The message from the Greek election must not be misunderstood. The fact that more than 36% of the country’s voters cast their ballots for Syriza, a far-left political party, does not mean that Greece has suddenly become communist. Rather, the electorate was expressing its indignation, despair, and wounded national pride.
Greece’s European partners need to understand that the election result was an explicit rejection of five years of policies that have failed to deliver the expected results. Moreover, the burden of the crisis was distributed in an unjust way: most of the pain has been borne by the poor. And, with the “troika” (the European Commission, the European Central Bank, and the International Monetary Fund) intervening in the most mundane decisions, a sense of bitterness and anger has permeated public opinion, even among staunch pro-Europeans.
It was this sense of lost national sovereignty that allowed Syriza to prevail. Humiliation was a force strong enough to unite leftists and nationalists, laying the groundwork for the creation of an unconventional post-election coalition between Syriza and the hard-right Independent Greeks party. So now, as talks over the country’s debt burden and fiscal problems move forward, Greece’s negotiating partners would do well to understand how Greeks will be viewing the process.
To be sure, Greece’s politicians committed plenty of errors, most notably in failing to take ownership of the structural reform plan. But their interlocutors in Europe bear a large share of the blame as well. It is not only in Greece that anxiety and anger over Germany’s misguided policies and arrogant approach are mounting.
Indeed, in attempting to impose its version of economic orthodoxy on the rest of the eurozone, despite strong objections by economists and elected leaders, Germany’s government has displayed a remarkable lack of empathy and diplomatic skill. In periods ahead of other European countries’ elections, when political tensions and sensitivities are at their highest, German politicians of all ideological stripes can be heard confidently telling voters what they should do. Predictably, even when justified, these comments backfire, fuelling demagoguery and undermining governments’ efforts to achieve and sustain fiscal stability.
It is time for all parties to display greater understanding for one another’s positions. Syriza’s pre-election rhetoric aside, the new Greek prime minister, Alexis Tsipras, is demonstrating a willingness to adhere to the country’s commitments and a strong desire to remain in the eurozone. This stance should be reciprocated.
All parties need to stop talking about “game theory” and “playing chicken” and instead work together to put a comprehensive plan on the table. European Commission President Jean-Claude Juncker has the experience, the authority, and the duty to reaffirm the role of the organization he was selected to lead, and to rebuild the balance of power among European institutions. He should present a proposal by the Commission that could be sent to the European Council for its endorsement.
A basic plan would include, first and foremost, an extension of debt maturities, with interest payments on the Greek debt lowered, kept constant, or written off, depending on Greece’s progress on reforms and, ultimately, on its economic performance. Structural reforms, including the formulation of a road map, measurable targets, and a workable time frame, will be an essential component of any deal. The highest-priority areas should be the tax code, the pension system, public administration, and the justice system. And all of this will need to be accompanied by a comprehensive investment plan, using both public and private funds, along the lines of the €315 billion ($356 billion) proposal for the European Union that Juncker unveiled in November.

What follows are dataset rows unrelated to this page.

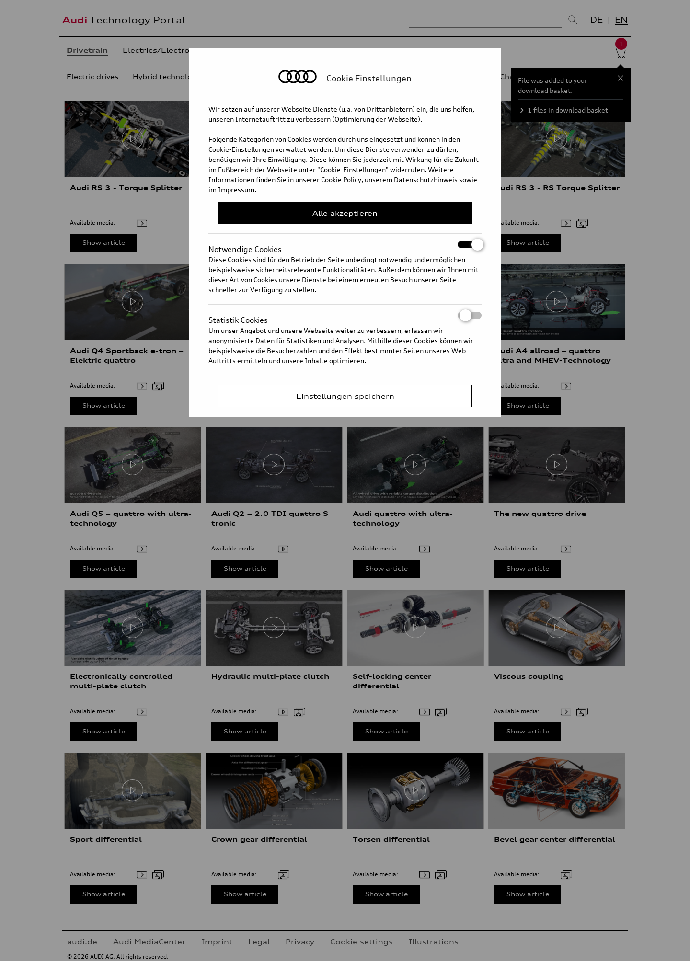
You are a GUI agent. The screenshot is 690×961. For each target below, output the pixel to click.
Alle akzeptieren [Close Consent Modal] (345, 213)
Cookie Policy (341, 179)
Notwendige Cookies (345, 244)
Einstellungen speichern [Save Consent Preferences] (345, 396)
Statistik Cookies (345, 315)
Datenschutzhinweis (426, 179)
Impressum (236, 189)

If the negotiations are to succeed, all partners must be aware that reaching a compromise on debt payments and investment will likely be easier than finding common ground on structural reforms. Much of the rest of the world may consider such reforms a perquisite of economic growth, but many of Syriza’s leaders view them as neoliberal assaults that Greece should resist. This may well lead to a fundamental impasse, and reaching a deal will require keeping all lines of communication open – including with the Greek public.
We should take heart in the fact that all of the parties at the negotiating table share similar goals and values. All agree that diminution of the eurozone must be prevented if the threat of its dissolution is to be avoided. And all agree that to achieve that goal, Greece must promptly rejoin the path to growth.